Caches models are not currently well integrated with the component system that Simics uses for other devices. For that reason, users are typically required to create caches and connect them by hand. This approach offers, on the other hand, total control on the configuration process. There are however some help commands that can be used to add simple cache hierarchies, and we will study them below.
Here is an example on how to create three level caches by using the instrumentation framework.
First you need to create a cache tool object with the following command:
new-simple-cache-tool name = cachetool -connect-all
If you want to simulate simple timing you can add a cycle staller object to the cache tool as well:
new-cycle-staller name = cs0 stall-interval = 10000
new-simple-cache-tool name = cachetool cycle-staller = cs0 -connect-all
The cycle-staller object adds extra stalls from the caches to the processors at a given interval (here 10000 cycles). The purpose of this method compared to stalling the processor at each memory access is that is much more efficient to do it. The staller will sum up all penalty cycles from the caches, and then apply them as a single stall time at the end of the interval.
If only cache statistics such as hit rates etc. are requested the cycle staller can be omitted.
The new-simple-cache-tool
command creates an instrumentation tool that works as a handler for all processors added to the tool. The -connect-all
flag tells the command to connect to all the processors in the configuration. Simics usually does not make any distinction between single cores and cores with hardware threads. Each thread will be regarded a "processor", and thus you will get a connection for each hardware threads present in the configuration. A connection is small Simics object that handles the association between the caches and the processor hardware threads.
You can also use the processors argument to the command to list only a certain group of processors (threads) to connect to. This can be useful for heterogeneous setups where different core have different cache settings. In such scenario you should create more than one cache tool.
The cache tool installs instrumentation callbacks for every memory operation and redirects them to the caches. The callbacks can be installed on different access types such as data operation and instruction fetches, and this is used to dispatch the access to the correct first level cache, the instruction cache or the data cache.

----------

Write out the part of the passage on Simics cache tools starting with "You can also" and going on through "the data cache.". The listing after this passage comes from a different source.

[Word and element location listing]
----------

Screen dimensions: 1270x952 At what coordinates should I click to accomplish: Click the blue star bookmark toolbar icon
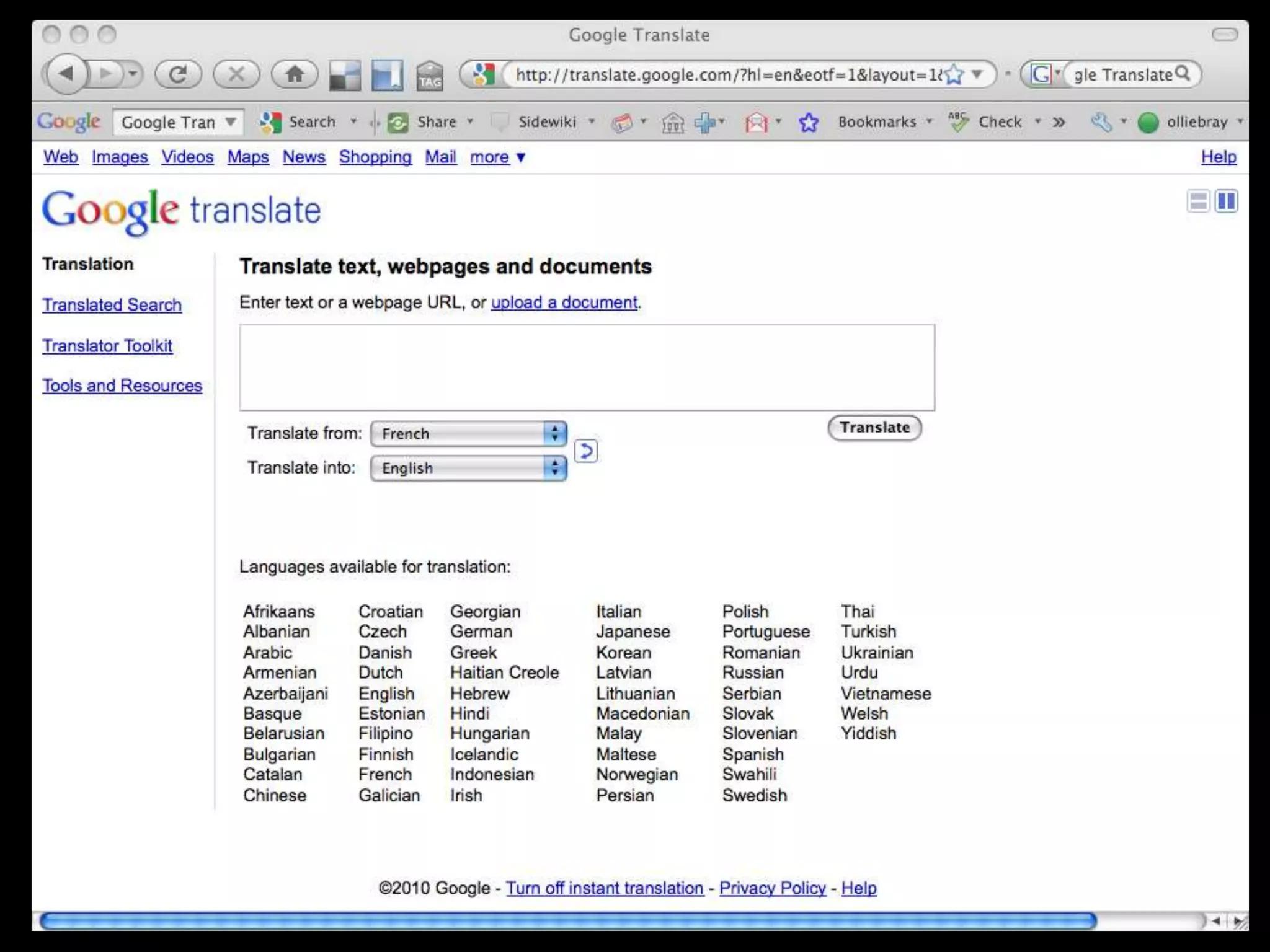coord(809,122)
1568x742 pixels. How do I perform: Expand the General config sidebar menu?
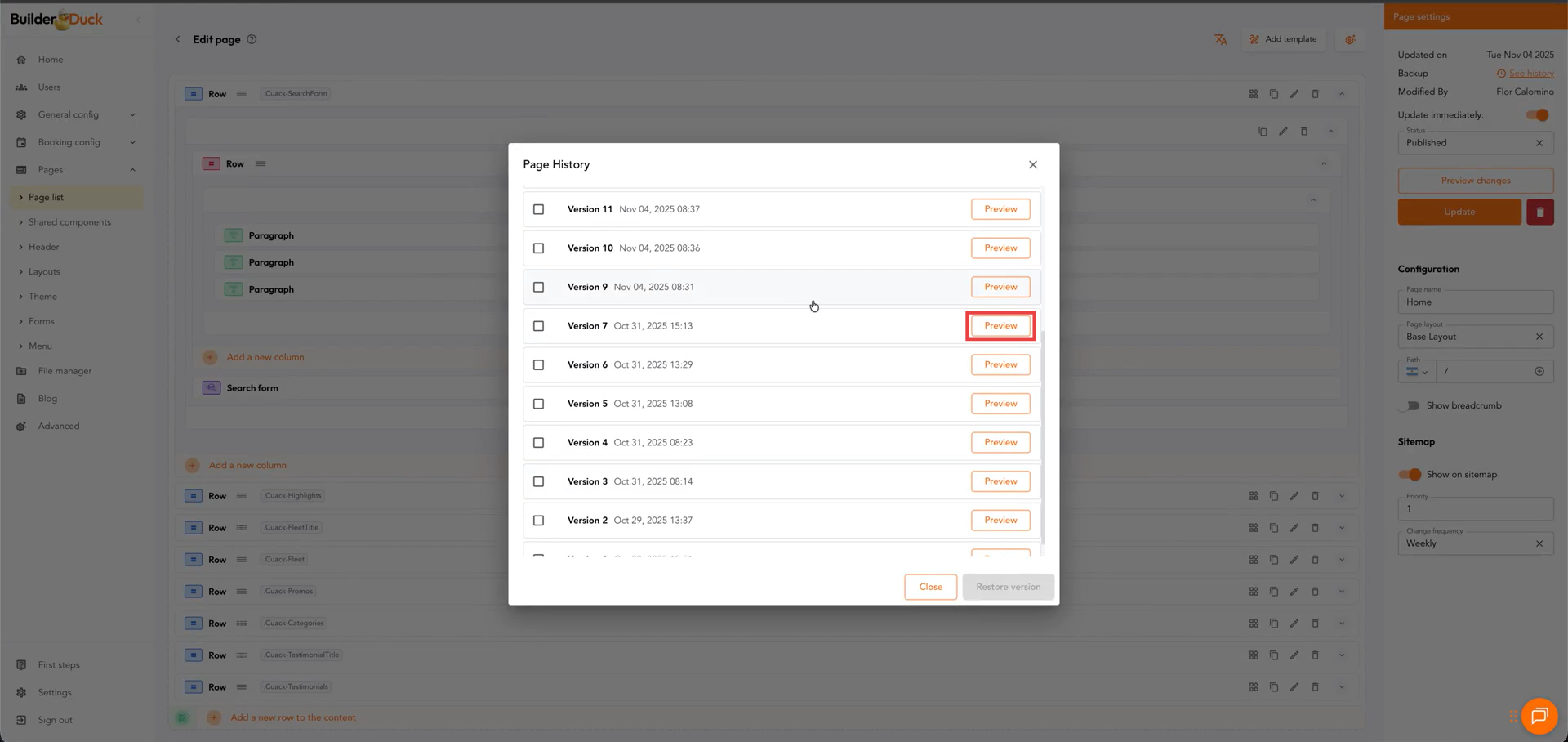click(x=77, y=114)
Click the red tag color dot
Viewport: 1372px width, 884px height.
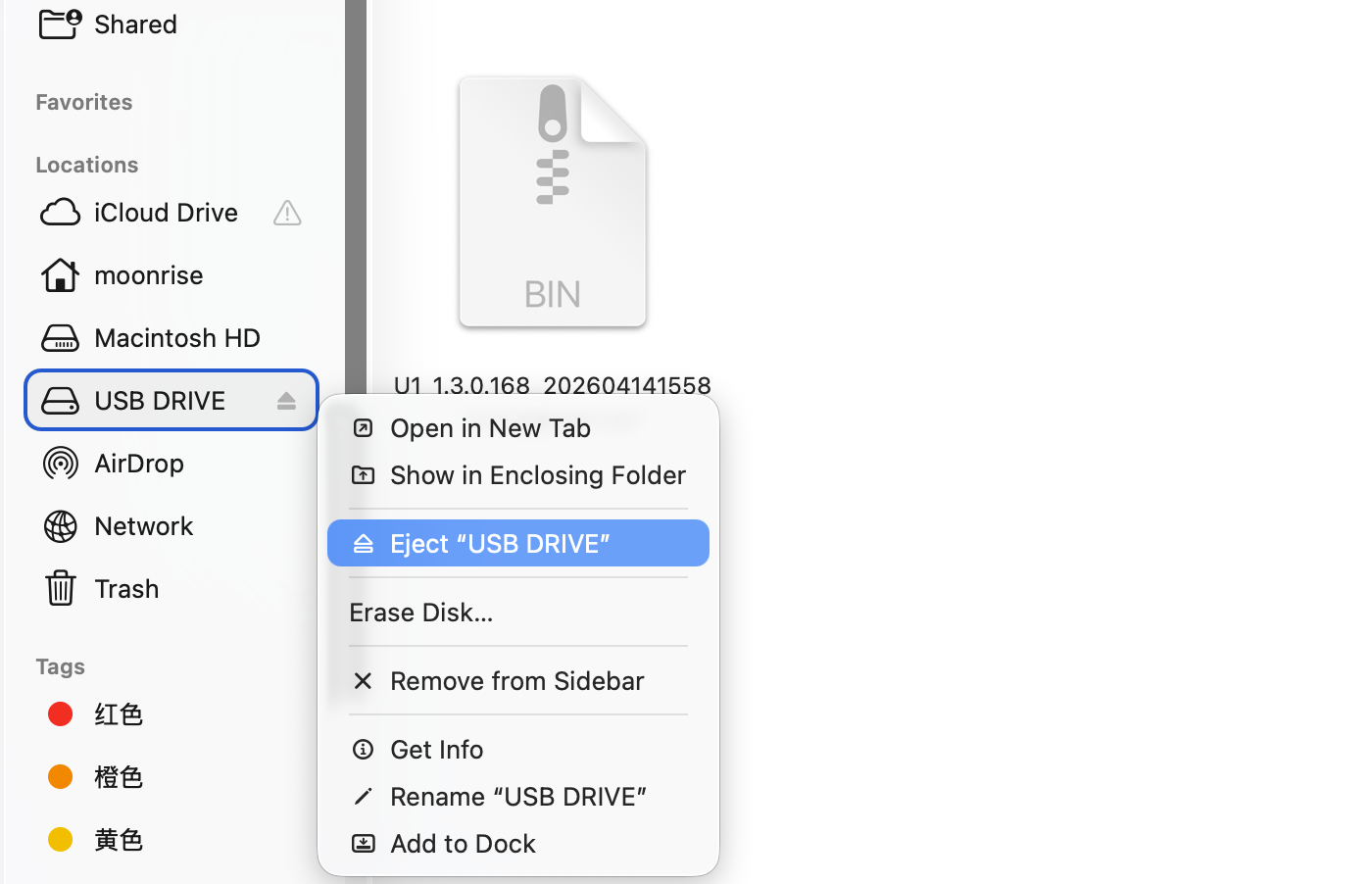pos(61,714)
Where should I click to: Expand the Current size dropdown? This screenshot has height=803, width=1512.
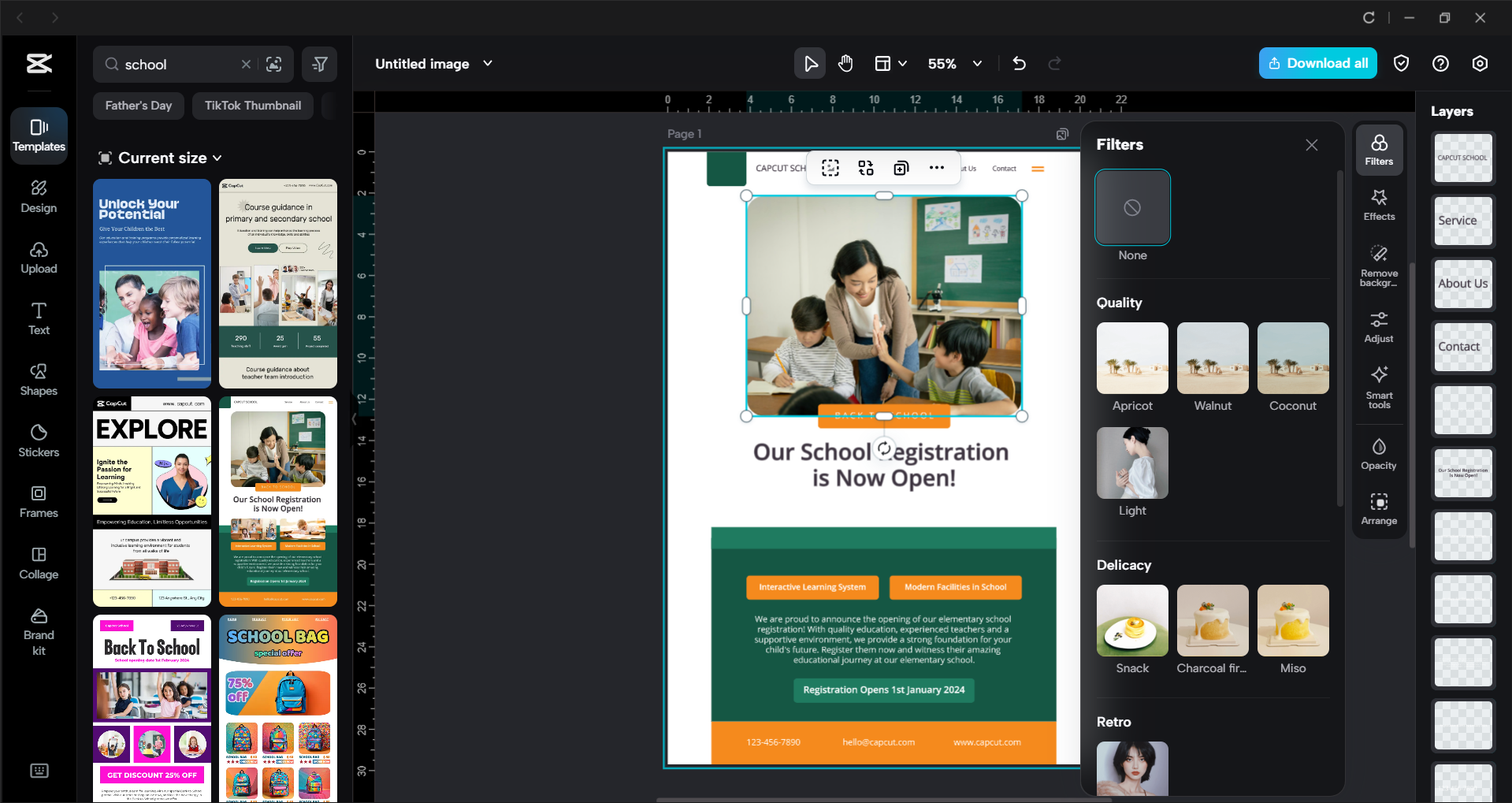pyautogui.click(x=160, y=158)
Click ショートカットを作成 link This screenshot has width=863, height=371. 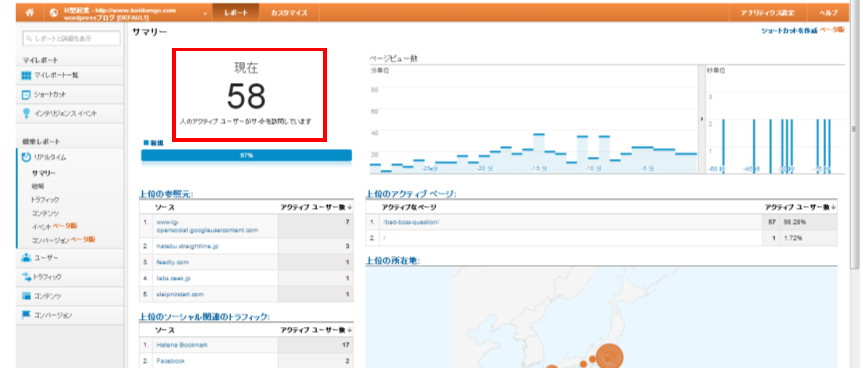point(789,31)
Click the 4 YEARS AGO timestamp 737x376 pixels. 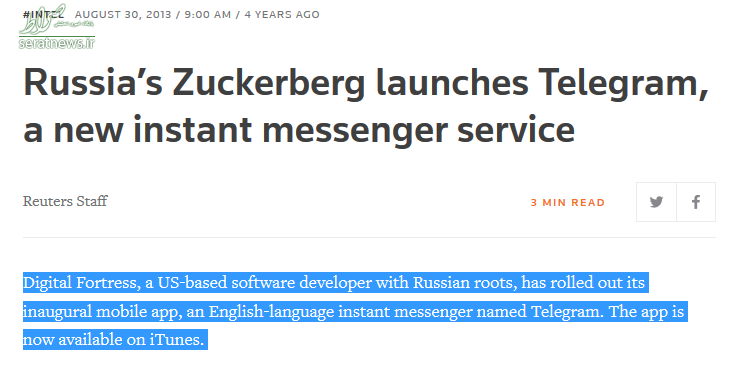click(282, 15)
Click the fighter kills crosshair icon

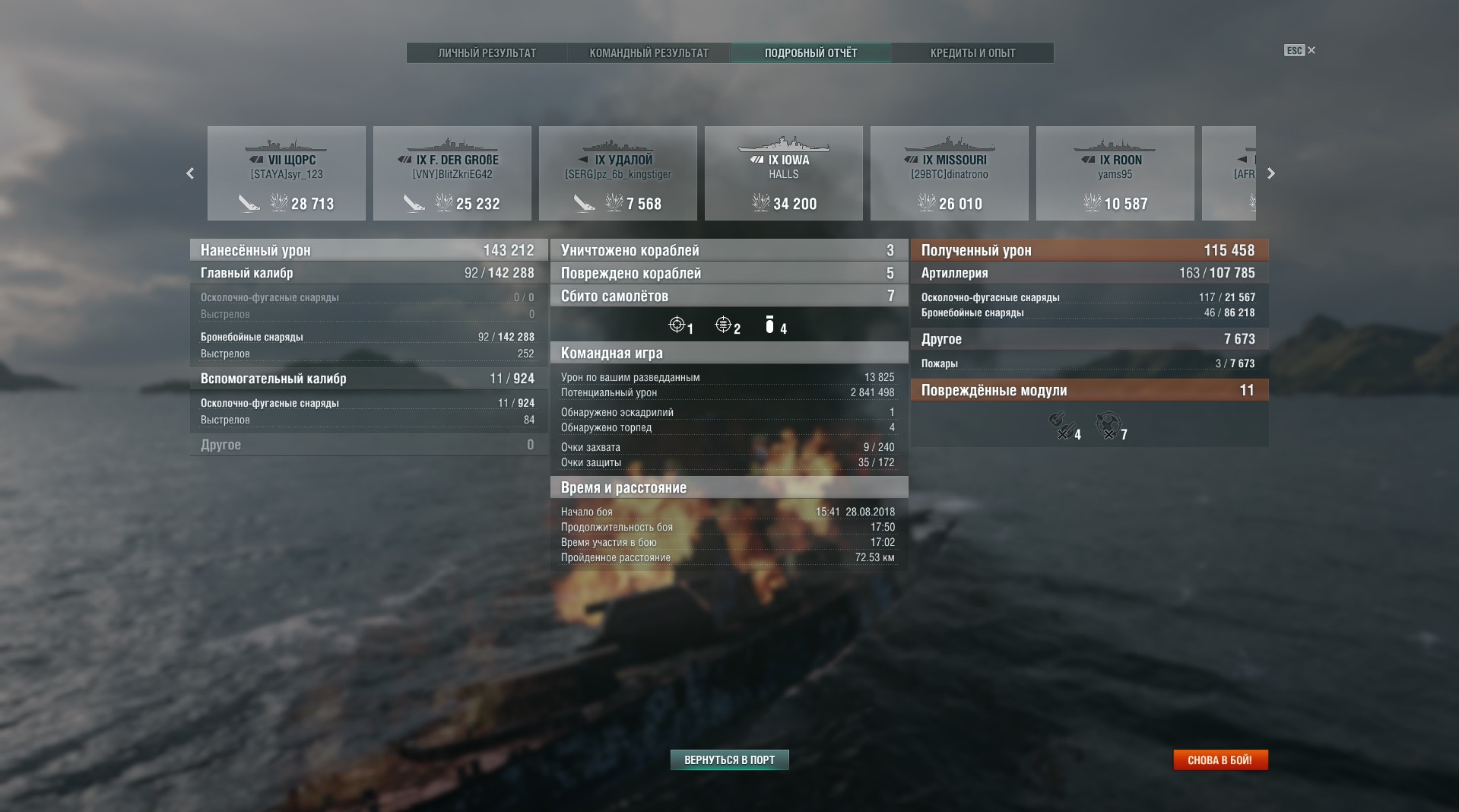tap(677, 325)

----------

** Exercise output **
You can also use the processors argument to the command to list only a certain group of processors (threads) to connect to. This can be useful for heterogeneous setups where different core have different cache settings. In such scenario you should create more than one cache tool.
The cache tool installs instrumentation callbacks for every memory operation and redirects them to the caches. The callbacks can be installed on different access types such as data operation and instruction fetches, and this is used to dispatch the access to the correct first level cache, the instruction cache or the data cache.